To accomplish its mission, CDC identifies and defines preventable health
problems and maintains active surveillance of diseases through epidemiologic
and laboratory investigations and data collection, analysis, and distribution;
serves as the PHS lead agency in developing and implementing operational
programs relating to environmental health problems, and conducts operational
research aimed at developing and testing effective disease prevention,
control, and health promotion programs; administers a national program to
develop recommended occupational safety and health standards and to conduct
research, training, and technical assistance to assure safe and healthful
working conditions for every working person; develops and implements a program
to sustain a strong national workforce in disease prevention and control; and
conducts a national program for improving the performance of clinical
laboratories.

CDC is responsible for controlling the introduction and spread of infectious
diseases, and provides consultation and assistance to other nations and
international agencies to assist in improving their disease prevention and
control, environmental health, and health promotion activities. CDC
administers the Preventive Health and Health Services Block Grant and specific
preventive health categorical grant programs while providing program expertise
and assistance in responding to Federal, State, local, and private
organizations on matters related to disease prevention and control
activities._

[http://www.cdc.gov/maso/pdf/cdcmiss.pdf](http://www.cdc.gov/maso/pdf/cdcmiss.pdf)

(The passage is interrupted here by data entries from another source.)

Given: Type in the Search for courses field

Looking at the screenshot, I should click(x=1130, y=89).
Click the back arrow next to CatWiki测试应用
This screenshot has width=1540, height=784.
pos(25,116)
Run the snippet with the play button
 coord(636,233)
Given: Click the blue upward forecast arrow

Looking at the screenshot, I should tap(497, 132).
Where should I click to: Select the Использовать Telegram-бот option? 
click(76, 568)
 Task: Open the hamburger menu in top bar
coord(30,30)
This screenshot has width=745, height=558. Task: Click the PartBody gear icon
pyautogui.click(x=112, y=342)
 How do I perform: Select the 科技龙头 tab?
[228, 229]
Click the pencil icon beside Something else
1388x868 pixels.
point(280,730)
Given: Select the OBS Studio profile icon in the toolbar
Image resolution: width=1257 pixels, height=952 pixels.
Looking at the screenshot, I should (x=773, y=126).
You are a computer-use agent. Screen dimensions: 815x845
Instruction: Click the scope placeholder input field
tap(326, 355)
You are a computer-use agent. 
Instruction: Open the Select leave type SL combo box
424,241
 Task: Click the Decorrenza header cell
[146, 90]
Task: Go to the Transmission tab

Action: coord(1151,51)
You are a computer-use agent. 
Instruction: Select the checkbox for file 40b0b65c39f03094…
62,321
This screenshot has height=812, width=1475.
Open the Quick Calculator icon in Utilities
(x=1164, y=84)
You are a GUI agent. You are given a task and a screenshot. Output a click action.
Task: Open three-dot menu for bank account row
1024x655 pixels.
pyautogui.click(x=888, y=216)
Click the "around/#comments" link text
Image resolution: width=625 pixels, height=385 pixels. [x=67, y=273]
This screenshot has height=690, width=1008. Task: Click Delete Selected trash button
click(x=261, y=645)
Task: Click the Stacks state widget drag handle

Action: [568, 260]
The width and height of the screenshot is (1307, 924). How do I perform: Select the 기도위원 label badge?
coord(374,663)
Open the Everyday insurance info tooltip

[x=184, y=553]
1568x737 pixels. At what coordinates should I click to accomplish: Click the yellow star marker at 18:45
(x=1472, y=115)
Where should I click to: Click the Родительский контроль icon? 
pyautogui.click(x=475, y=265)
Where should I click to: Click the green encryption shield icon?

Poor diets are clearly related to “preventable health problems”, and can be
mitigated via “health promotion and health education activities”, etc. This
falls under the CDC’s Division of Nutrition, Physical Activity, and Obesity,
DNPAO. [http://www.cdc.gov/nccdphp/dnpao/division-
information/aboutu...](http://www.cdc.gov/nccdphp/dnpao/division-
information/aboutus/)

Here’s the CDC’s nutrition webpage:
[http://www.cdc.gov/nutrition/](http://www.cdc.gov/nutrition/)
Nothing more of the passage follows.